Cinematic Replacement Theory
- . She only appears in the film’s last few minutes, so it’s not enough to knock the score down too much.SpoilerAssuming that this movie makes enough money to warrant a spinoff, they’ve set it up so that the only symbiote left is some random chick with superspeed and lighting powers. As far as I can tell, she’s an original character who appears far more powerful than Venom. Her presence in the film is unsatisfying and unwarranted, and she appears to exist only to become the female replacement for Venom.
G.I. Jane
- At least one of the special forces troops sent to capture the superstrong, superfast, super-ferocious Venom is a chick. There are currently no combat female special forces operatives in the U.S. because none have had the physical attributes to successfully complete the training courses.
James Carrick
James Carrick is a passionate film enthusiast with a degree in theater and philosophy. James approaches dramatic criticism from a philosophic foundation grounded in aesthetics and ethics, offering insight and analysis that reveals layers of cinematic narrative with a touch of irreverence and a dash of snark.
2 comments
Sweet Deals
October 26, 2024 at 8:04 pm
I don’t remember how long ago the first Venom came out. When it did, my cousin was obsessed with it in the same way that lots of seven-year-olds are obsessed with awesome monsters. I had no interest in watching a comic book movie, but he got so excited about it that when he invited me to watch it with him, I sat down next to him and let him show me how cool Venom was. We only got about twenty minutes in before his mother called us up for dinner, but what I do remember was an opening scene where an alien spaceship falls from the sky and starts gobbling up scared people. The rest of it was what my cousin referred to as the “boring origin story”. He didn’t care about the humans showing off their new inventions, staging protests or making pillow talk. He wanted to see the freaky space monster go on a rampage and eat people, and that’s really all he wanted to see.

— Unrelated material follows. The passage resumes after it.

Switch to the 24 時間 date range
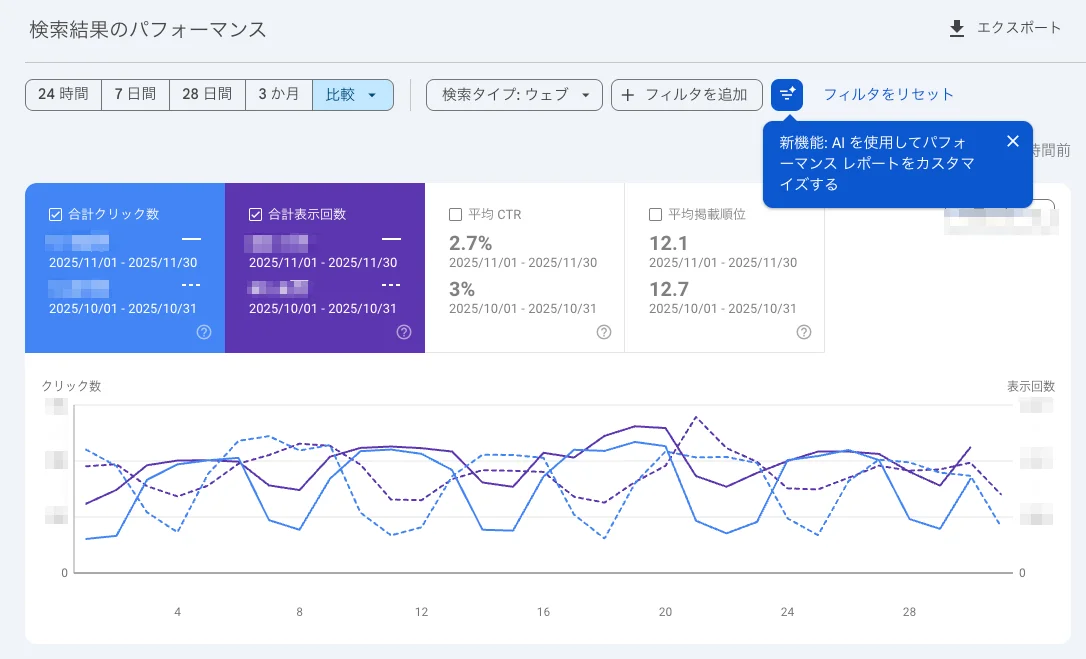 pyautogui.click(x=63, y=95)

Normally, as an adult, I would say that the “boring origin story” is the part that makes the action meaningful. But since this is a comic book movie with very thin plot, I’m inclined to let out my inner seven-year-old. If I skipped the story and went straight to the good parts where Venom gets to do his thing, would I at least get twenty minutes of awesome monster mayhem instead of two hours of wishing the movie was over?
Percy
October 27, 2024 at 1:47 pm
If you guys want a good venom movie, watch Spider-Man 3. Venom the last dance, was pretty disappointing which is too bad. Tom Hardy did amazing as Bane in the Dark Knight Rises and I too, am a fan of the anti hero Venom. The Tom Hardy Venom however is too….emasculated.